The stable Lagrange points – labeled L4 and L5 – form the apex of two equilateral triangles that have the large masses at their vertices. L4 leads the orbit of earth and L5 follows.
The L1 point of the Earth-Sun system affords an uninterrupted view of the sun. A satellite placed in the halo orbit around the L1 point has the major advantage of continuously viewing the Sun without any occultation/eclipses.
This will provide a greater advantage of observing the solar activities and its effect on space weather in real time.
L2 is ideal for astronomy because a spacecraft is close enough to readily communicate with Earth, can keep Sun, Earth and Moon behind the spacecraft for solar power and (with appropriate shielding) provides a clear view of deep space for our telescopes.
L3 point remains hidden behind the Sun at all times.
Objects found orbiting at the L4 and L5 points are often called Trojans.
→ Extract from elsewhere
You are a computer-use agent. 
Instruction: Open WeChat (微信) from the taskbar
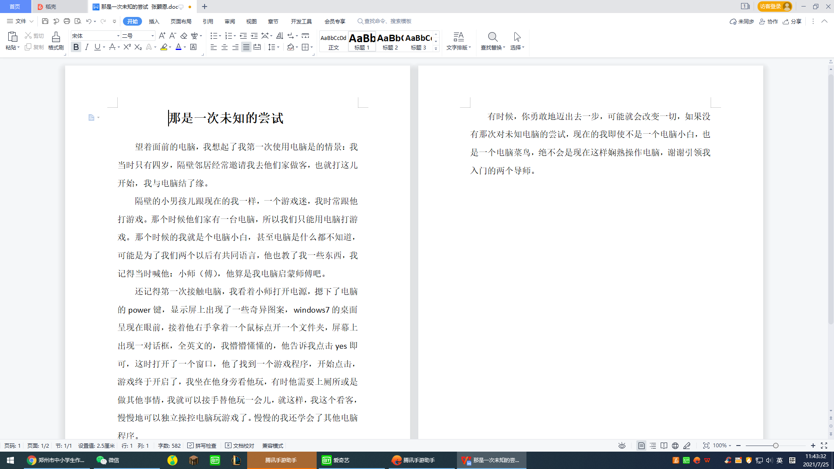[108, 460]
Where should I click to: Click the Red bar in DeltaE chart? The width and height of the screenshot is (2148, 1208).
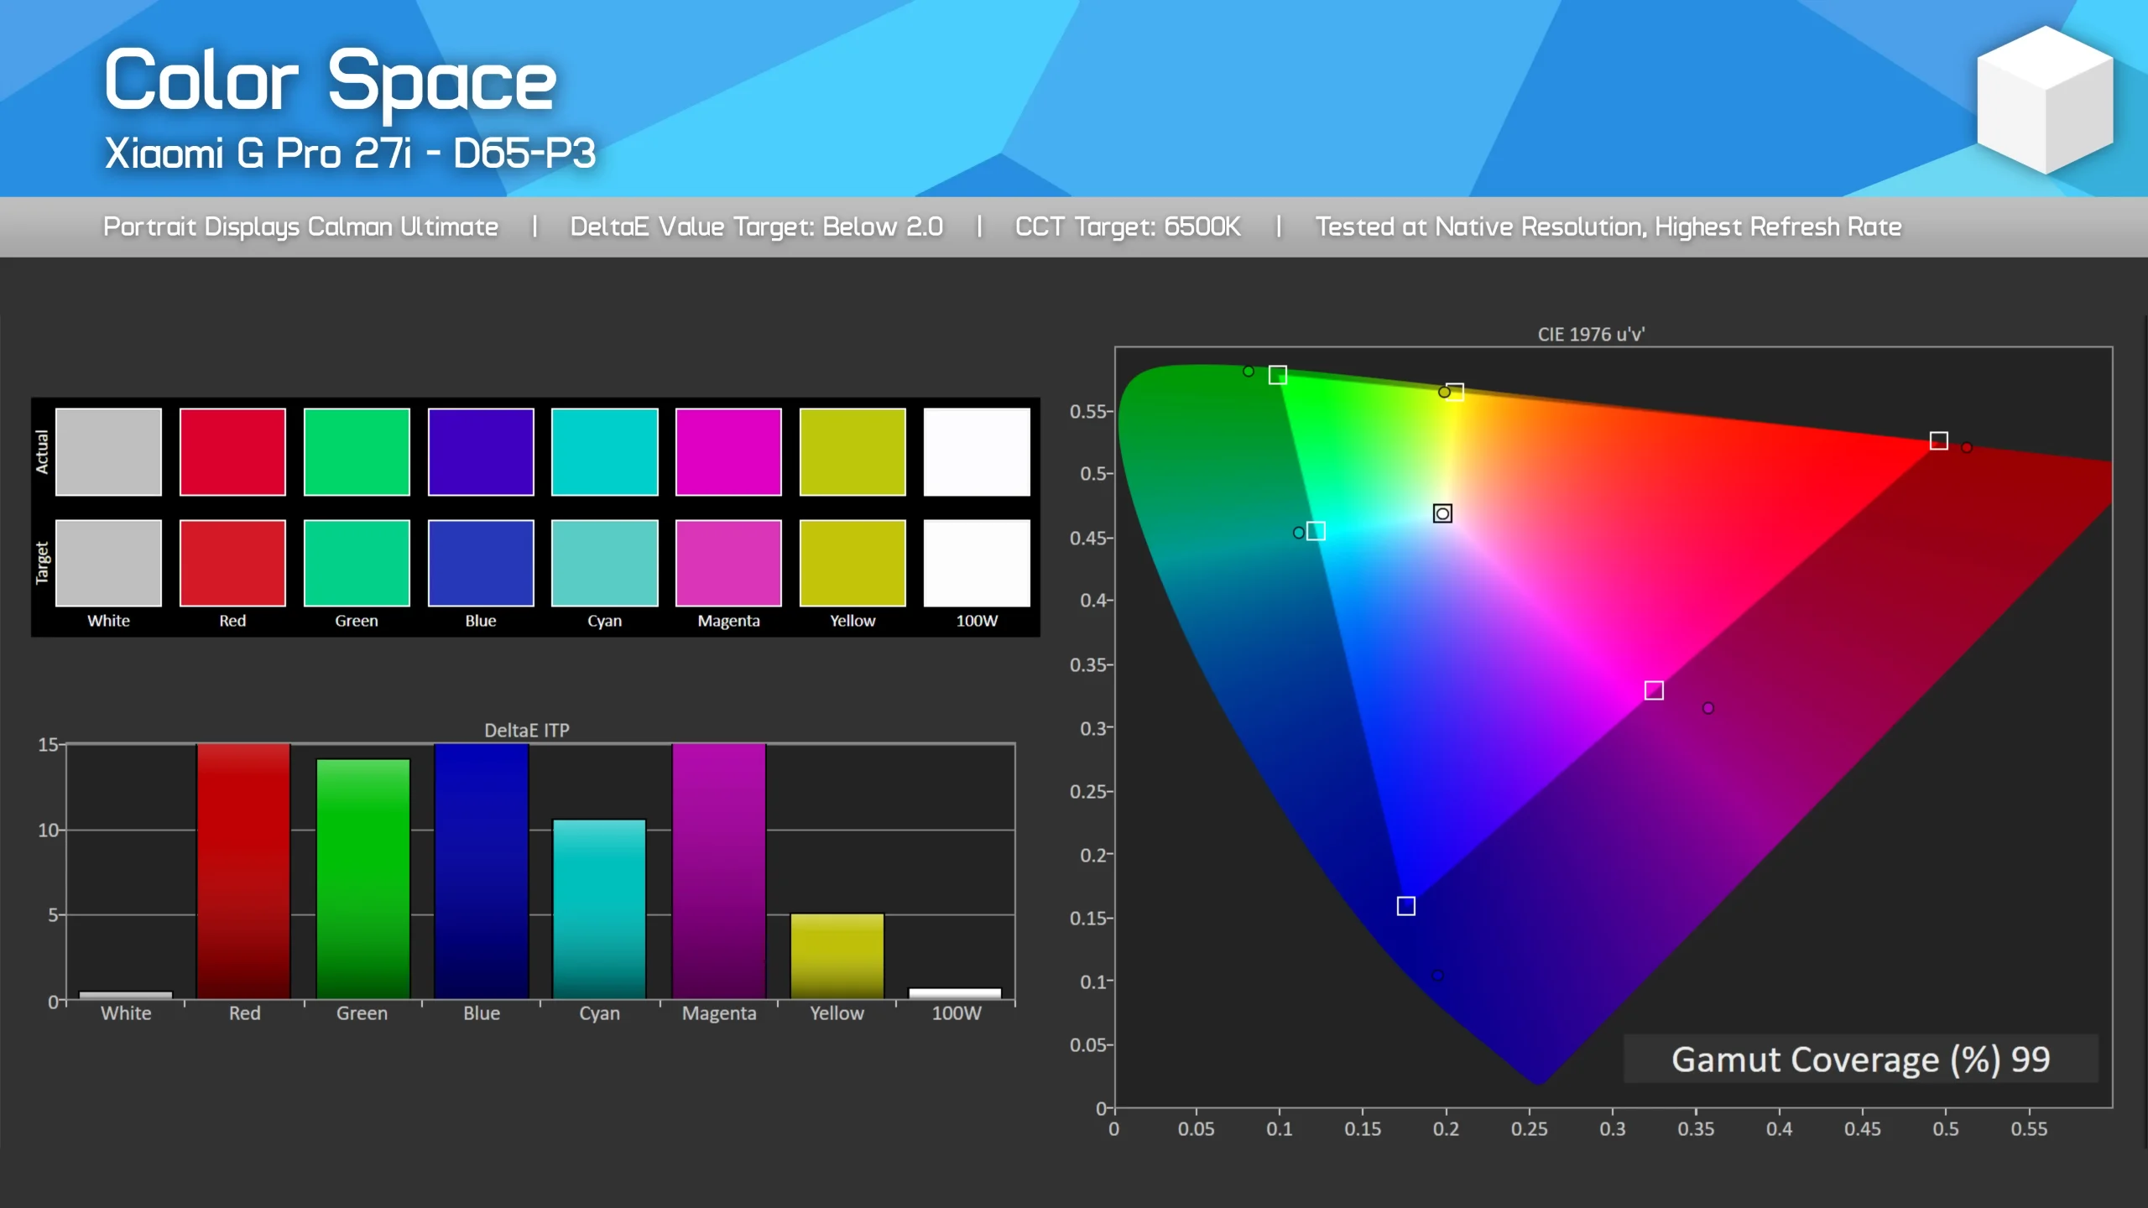click(x=243, y=871)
There are hundreds of Trojan Asteroids in the solar system. Most orbit with Jupiter, but others orbit with Mars.
Objectives of Aditya L1 mission
The suits of Aditya L1 payloads are expected to provide most crucial informations to understand the problem of coronal heating, coronal mass ejection, pre-flare and flare activities and their characteristics, dynamics of space weather, propagation of particle and fields etc.
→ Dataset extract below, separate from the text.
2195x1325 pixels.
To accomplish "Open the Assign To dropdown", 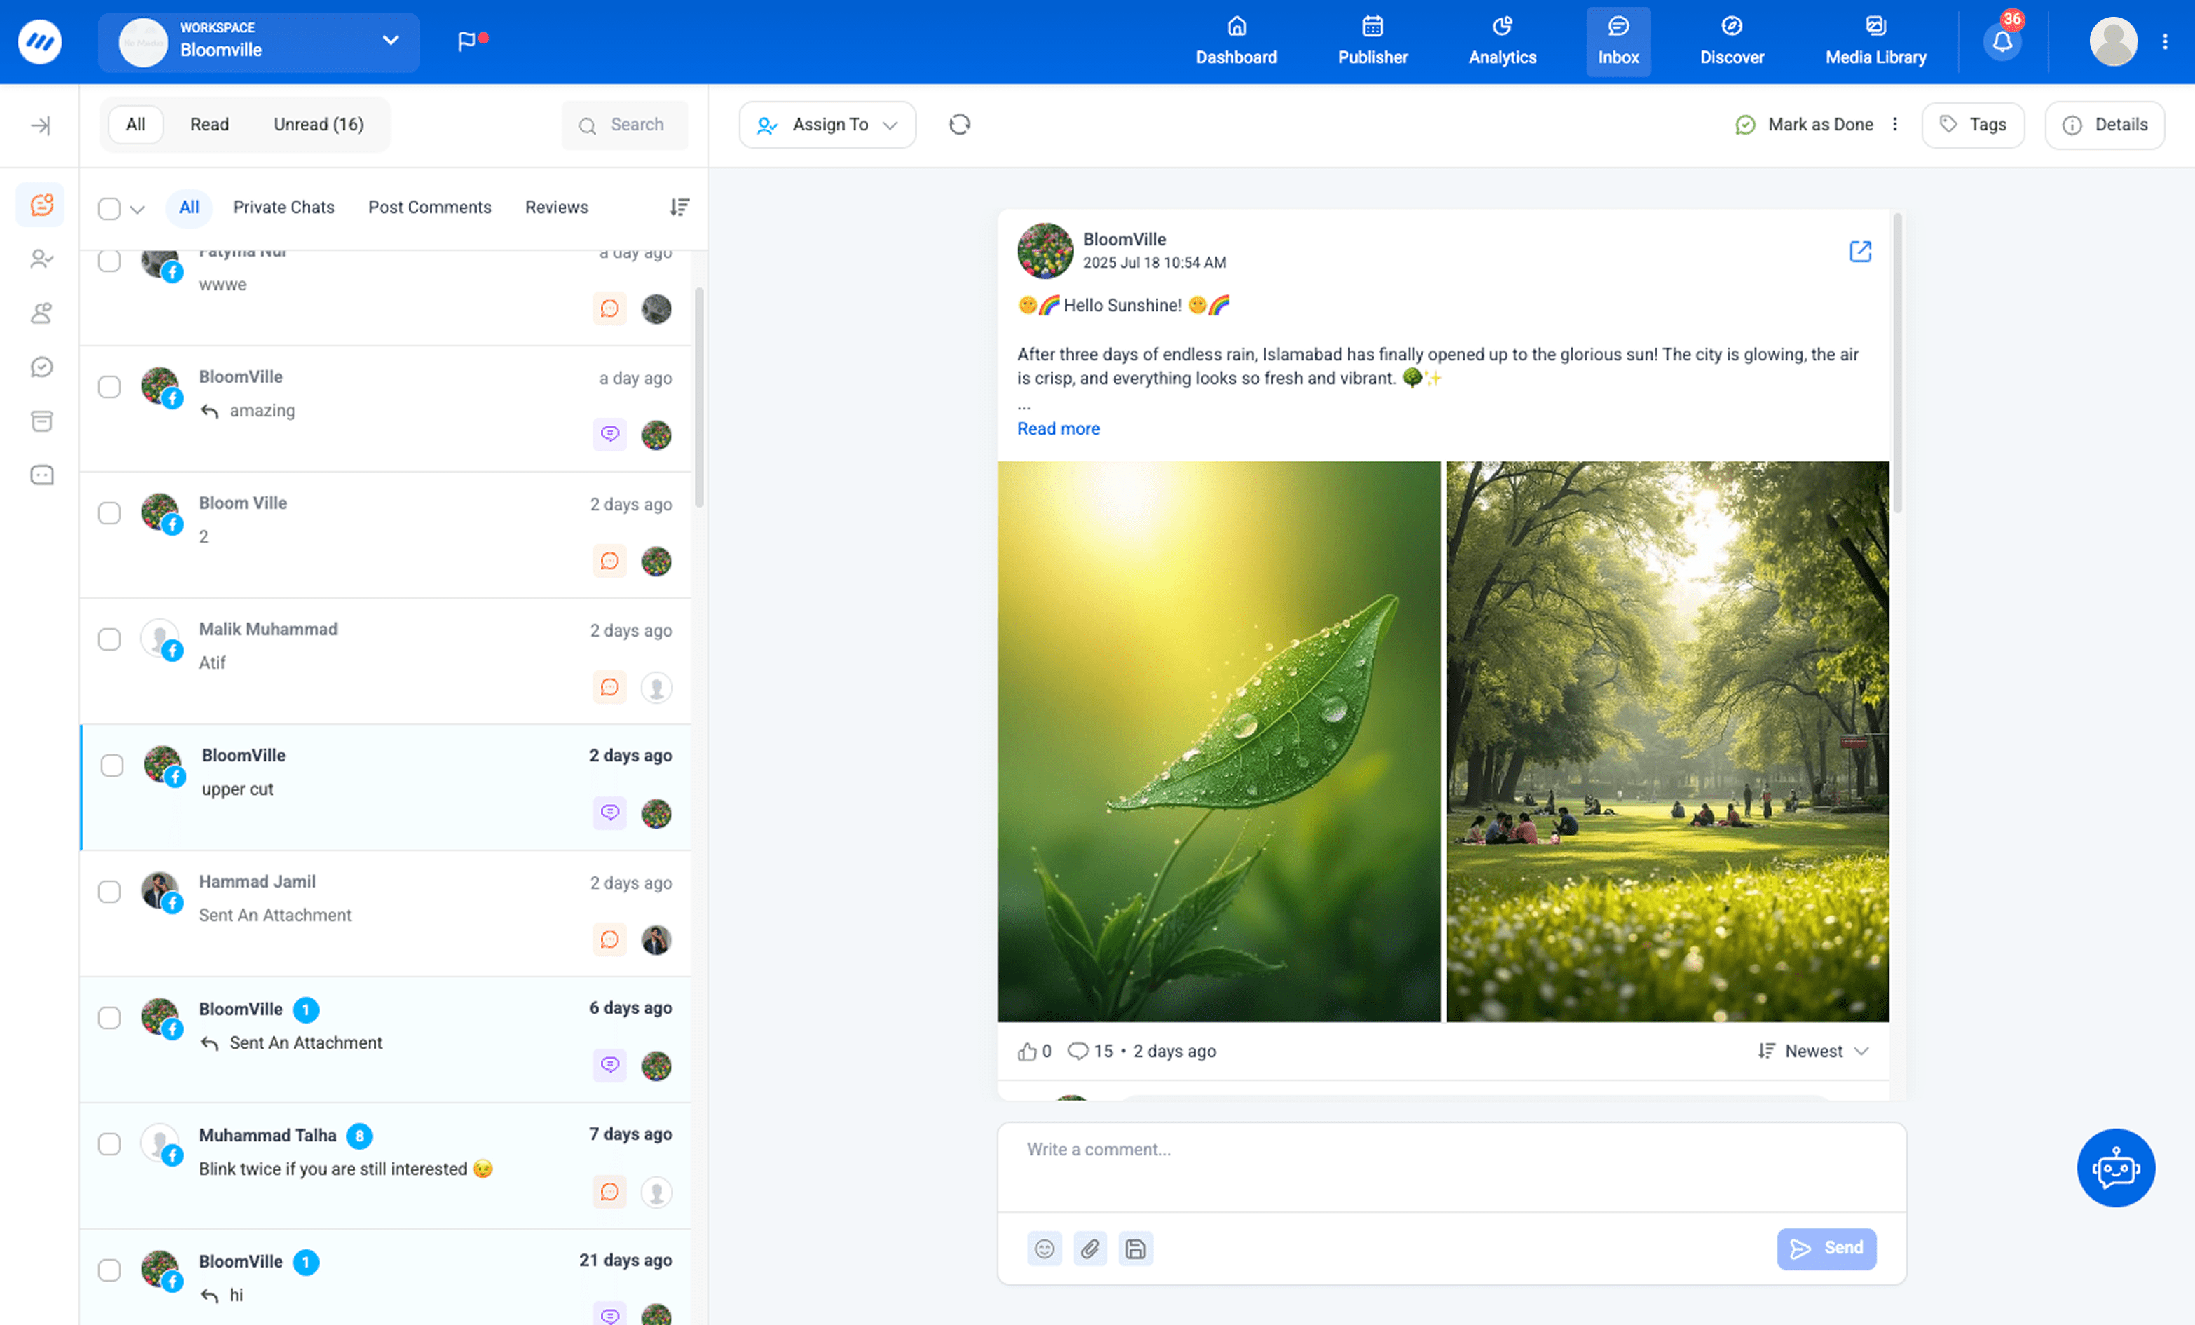I will [827, 124].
The major science objectives of Aditya-L1 mission are:
● Study of Solar upper atmospheric (chromosphere and corona) dynamics.
● Study of chromospheric and coronal heating, physics of the partially ionized plasma, initiation of the coronal mass ejections, and flares
● Observe the in-situ particle and plasma environment providing data for the study of particle dynamics from the Sun.
● Physics of solar corona and its heating mechanism.
● Diagnostics of the coronal and coronal loops plasma: Temperature, velocity and density.
● Development, dynamics and origin of CMEs.
● Identify the sequence of processes that occur at multiple layers (chromosphere, base and extended corona) which eventually leads to solar eruptive events.
● Magnetic field topology and magnetic field measurements in the solar corona .
● Drivers for space weather (origin, composition and dynamics of solar wind)
Payloads of Aditya L1 along with their major capability
The spacecraft carries seven payloads to observe the photosphere, chromosphere and the outermost layers of the Sun (the corona) using electromagnetic and particle and magnetic field detectors.
The instruments of Aditya-L1 are tuned to observe the solar atmosphere mainly the chromosphere and corona. In-situ instruments will observe the local environment at L1.
Using the special vantage point L1, four payloads directly view the Sun and the remaining three payloads carry out in-situ studies of particles and fields at the Lagrange point L1, thus providing important scientific studies of the propagatory effect of solar dynamics in the interplanetary medium
Remote Sensing Payloads
1 Visible Emission Line Coronagraph(VELC) – Corona/Imaging & Spectroscopy
2 Solar Ultraviolet Imaging Telescope (SUIT) – Photosphere and Chromosphere Imaging- Narrow & Broadband
3 Solar Low Energy X-ray Spectrometer (SoLEXS) – Soft X-ray spectrometer: Sun-as-a-star observation
4 High Energy L1 Orbiting X-ray Spectrometer(HEL1OS) – Hard X-ray spectrometer: Sun-as-a-star observation
In-situ Payloads
5 Aditya Solar wind Particle Experiment(ASPEX) – Solar wind/Particle Analyzer Protons & Heavier Ions with directions
6 Plasma Analyser Package For Aditya (PAPA) – Solar wind/Particle Analyzer Electrons & Heavier Ions with directions
7 Advanced Tri-axial High Resolution Digital Magnetometers – In-situ magnetic field (Bx, By and Bz).